- Extracted text
☆ ☆ ☆ ☆

From: Camaleón on
On Wed, 21 Apr 2010 10:45:54 +0530, surreal wrote:

> I wanted to buy a book about Debian, I found that the last book written
> was way back in 2005 by Martin F.
> Krafft<http://www.amazon.com/Martin-F.-Krafft/e/B001K892PK/
ref=sr_ntt_srch_lnk_1?_encoding=UTF8&qid=1271826559&sr=8-1>
>
>
> After 2005, Etch and Lenny were released.
>
> In 5 years its surprising no one thought to write a book specially for
> debian lenny or etch ?? Why?

(...)

There are updated books, but not all are written in English language:

http://www.debian.org/doc/books

In fact, before installing Debian I bought and read a printed book on my
language (Spanish), easily available at any megastore or bookshop here in
Spain.

☆ ☆ ☆ ☆

- Exercise set
1. In the Debian books message, what language was the printed book that was bought and read before installing Debian written in?
2. Which names of people or senders appear in the Debian books message? List them all.
3. Pick up the Debian books message from where it stops and carry it on.

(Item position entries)
☆ ☆ ☆ ☆

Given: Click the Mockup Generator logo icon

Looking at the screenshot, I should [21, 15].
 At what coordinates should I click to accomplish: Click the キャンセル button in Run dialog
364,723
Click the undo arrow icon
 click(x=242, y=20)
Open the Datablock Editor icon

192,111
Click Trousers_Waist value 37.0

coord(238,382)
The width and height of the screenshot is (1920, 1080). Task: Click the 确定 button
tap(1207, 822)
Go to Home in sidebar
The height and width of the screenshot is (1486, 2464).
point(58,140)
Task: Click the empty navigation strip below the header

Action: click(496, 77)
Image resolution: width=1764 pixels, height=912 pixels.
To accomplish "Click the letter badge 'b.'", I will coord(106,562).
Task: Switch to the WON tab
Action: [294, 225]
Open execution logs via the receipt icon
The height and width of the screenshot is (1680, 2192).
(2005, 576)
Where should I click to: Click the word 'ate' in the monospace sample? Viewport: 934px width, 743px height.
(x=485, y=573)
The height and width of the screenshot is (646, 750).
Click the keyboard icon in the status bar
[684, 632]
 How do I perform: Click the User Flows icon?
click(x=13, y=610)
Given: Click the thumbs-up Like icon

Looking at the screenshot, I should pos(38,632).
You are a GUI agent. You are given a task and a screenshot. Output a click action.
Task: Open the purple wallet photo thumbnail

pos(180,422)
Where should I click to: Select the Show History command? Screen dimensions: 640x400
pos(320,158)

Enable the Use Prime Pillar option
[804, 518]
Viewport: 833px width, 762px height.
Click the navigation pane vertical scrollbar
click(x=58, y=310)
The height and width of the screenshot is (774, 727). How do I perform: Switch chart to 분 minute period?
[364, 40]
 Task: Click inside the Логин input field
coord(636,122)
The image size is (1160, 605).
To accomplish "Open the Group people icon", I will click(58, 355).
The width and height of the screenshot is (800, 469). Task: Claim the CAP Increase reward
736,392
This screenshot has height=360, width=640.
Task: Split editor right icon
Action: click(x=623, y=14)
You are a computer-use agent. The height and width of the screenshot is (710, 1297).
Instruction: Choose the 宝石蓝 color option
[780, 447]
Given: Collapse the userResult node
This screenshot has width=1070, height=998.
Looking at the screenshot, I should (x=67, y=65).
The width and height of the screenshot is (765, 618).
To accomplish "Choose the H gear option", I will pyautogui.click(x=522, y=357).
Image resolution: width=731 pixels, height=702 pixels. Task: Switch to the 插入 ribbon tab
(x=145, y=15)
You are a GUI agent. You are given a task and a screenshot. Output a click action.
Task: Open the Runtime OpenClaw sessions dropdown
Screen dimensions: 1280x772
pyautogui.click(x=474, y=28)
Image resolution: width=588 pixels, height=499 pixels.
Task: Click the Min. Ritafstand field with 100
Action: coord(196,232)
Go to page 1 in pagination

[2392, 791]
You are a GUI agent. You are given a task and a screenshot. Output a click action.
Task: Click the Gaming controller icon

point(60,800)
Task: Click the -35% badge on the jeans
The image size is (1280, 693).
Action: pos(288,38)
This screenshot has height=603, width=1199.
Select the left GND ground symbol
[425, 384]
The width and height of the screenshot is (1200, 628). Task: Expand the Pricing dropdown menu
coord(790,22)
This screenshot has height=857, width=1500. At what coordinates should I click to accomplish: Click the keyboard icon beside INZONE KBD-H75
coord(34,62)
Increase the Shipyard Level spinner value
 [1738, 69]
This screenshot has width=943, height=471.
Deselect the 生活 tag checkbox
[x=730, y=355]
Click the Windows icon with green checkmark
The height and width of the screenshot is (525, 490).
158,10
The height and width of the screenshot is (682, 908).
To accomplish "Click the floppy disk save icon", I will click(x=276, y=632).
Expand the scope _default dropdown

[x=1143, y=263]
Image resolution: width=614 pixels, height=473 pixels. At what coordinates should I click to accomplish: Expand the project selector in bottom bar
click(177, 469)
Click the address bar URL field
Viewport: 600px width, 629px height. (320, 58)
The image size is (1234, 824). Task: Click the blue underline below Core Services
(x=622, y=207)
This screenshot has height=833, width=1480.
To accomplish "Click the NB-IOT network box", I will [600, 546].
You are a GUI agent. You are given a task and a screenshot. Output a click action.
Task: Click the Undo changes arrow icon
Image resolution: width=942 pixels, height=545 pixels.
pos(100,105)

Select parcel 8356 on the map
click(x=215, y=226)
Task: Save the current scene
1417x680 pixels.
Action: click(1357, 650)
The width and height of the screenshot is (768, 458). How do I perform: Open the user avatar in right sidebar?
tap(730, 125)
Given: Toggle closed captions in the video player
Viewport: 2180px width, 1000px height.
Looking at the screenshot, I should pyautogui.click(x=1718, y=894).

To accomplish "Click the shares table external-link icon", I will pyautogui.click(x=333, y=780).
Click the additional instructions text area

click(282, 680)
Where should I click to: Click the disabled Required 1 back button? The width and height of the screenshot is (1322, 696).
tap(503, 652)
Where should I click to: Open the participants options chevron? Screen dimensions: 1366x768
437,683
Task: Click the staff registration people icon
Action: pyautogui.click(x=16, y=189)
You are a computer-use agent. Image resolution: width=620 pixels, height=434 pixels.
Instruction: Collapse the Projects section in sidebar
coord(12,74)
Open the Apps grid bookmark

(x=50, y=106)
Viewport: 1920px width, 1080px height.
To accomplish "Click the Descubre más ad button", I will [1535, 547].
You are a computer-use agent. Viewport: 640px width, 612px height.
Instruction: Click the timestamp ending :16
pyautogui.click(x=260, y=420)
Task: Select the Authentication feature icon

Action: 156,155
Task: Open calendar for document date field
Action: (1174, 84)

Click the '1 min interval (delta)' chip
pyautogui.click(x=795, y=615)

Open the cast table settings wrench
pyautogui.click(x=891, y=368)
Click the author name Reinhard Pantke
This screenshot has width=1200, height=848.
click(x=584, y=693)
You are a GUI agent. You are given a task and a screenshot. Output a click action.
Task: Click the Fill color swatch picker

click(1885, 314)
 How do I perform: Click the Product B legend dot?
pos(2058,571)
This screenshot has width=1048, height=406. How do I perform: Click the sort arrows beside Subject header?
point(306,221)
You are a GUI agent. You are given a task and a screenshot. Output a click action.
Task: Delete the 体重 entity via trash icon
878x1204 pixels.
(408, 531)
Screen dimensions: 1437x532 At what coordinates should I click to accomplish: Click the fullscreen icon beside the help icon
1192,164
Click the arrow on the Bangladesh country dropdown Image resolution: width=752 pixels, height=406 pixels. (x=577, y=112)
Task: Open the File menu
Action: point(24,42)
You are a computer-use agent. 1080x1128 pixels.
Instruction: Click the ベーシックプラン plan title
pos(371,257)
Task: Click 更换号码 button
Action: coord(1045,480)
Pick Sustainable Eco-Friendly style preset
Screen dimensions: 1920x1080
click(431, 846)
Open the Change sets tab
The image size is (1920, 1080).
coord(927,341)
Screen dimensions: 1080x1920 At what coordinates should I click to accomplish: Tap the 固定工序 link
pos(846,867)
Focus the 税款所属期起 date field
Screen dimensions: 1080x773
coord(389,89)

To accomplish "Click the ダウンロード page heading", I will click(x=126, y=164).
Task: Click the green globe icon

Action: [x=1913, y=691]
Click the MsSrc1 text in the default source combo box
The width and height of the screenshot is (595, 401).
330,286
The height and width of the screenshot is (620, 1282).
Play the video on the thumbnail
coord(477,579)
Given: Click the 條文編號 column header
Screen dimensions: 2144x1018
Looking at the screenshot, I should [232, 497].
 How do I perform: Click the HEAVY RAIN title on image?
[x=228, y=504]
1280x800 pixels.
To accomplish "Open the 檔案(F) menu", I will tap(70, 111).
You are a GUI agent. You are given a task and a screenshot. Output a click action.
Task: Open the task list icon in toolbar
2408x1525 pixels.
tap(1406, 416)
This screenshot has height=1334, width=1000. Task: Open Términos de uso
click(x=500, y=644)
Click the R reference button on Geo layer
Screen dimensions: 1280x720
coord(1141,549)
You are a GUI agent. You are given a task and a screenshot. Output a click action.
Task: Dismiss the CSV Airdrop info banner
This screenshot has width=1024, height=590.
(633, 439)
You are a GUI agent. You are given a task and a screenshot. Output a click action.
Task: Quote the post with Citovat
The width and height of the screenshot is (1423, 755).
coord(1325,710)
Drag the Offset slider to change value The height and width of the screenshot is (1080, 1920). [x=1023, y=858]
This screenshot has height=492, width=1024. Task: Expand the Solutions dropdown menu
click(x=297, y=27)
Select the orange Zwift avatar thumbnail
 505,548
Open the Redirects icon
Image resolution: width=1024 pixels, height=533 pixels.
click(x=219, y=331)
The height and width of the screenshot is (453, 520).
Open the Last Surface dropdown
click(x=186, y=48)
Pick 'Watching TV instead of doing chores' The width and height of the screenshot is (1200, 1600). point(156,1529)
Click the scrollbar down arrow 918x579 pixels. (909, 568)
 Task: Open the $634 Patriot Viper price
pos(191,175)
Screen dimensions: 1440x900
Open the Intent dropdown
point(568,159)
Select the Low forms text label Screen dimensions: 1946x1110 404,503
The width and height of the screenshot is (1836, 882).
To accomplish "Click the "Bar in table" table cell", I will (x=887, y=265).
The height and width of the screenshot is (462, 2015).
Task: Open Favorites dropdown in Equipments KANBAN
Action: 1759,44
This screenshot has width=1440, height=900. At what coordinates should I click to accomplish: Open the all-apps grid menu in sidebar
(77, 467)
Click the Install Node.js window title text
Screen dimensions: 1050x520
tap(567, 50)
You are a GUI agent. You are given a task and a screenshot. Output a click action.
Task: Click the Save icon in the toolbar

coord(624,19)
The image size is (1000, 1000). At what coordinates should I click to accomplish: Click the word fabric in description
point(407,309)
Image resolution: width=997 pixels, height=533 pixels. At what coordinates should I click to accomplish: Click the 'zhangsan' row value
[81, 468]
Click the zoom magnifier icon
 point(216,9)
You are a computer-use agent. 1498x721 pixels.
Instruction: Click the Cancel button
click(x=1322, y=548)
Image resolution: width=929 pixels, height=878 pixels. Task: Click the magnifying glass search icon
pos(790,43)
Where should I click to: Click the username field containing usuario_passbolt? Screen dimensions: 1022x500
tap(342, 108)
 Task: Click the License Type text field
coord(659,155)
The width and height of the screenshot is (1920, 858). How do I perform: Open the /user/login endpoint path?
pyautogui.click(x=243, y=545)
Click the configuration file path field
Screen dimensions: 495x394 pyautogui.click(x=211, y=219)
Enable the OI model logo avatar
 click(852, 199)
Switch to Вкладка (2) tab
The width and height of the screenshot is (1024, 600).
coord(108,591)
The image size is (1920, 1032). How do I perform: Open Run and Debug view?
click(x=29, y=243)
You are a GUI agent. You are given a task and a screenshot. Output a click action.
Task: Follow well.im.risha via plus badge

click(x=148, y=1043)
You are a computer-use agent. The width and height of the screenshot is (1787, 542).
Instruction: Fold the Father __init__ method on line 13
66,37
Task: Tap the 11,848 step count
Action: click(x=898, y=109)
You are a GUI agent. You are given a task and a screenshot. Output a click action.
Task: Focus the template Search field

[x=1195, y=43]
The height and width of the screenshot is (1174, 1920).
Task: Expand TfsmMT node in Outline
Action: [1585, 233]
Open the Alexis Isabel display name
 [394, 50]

☆ ☆ ☆ ☆

- Answers below
1. Spanish.

2. Camaleón, surreal, Martin F. Krafft

3.
True is that is not a very common situation.

There are many other distros that lack for printed handbooks and guides
aimed to newbies or starters and, when available, mostly are written in
English, so I was very surprised (and delighted) to be able to buy a book
for Debian -wrote in Spanish- without much effort :-)

Debian own guides and docs are also great and translated into many
languges and can always be printed.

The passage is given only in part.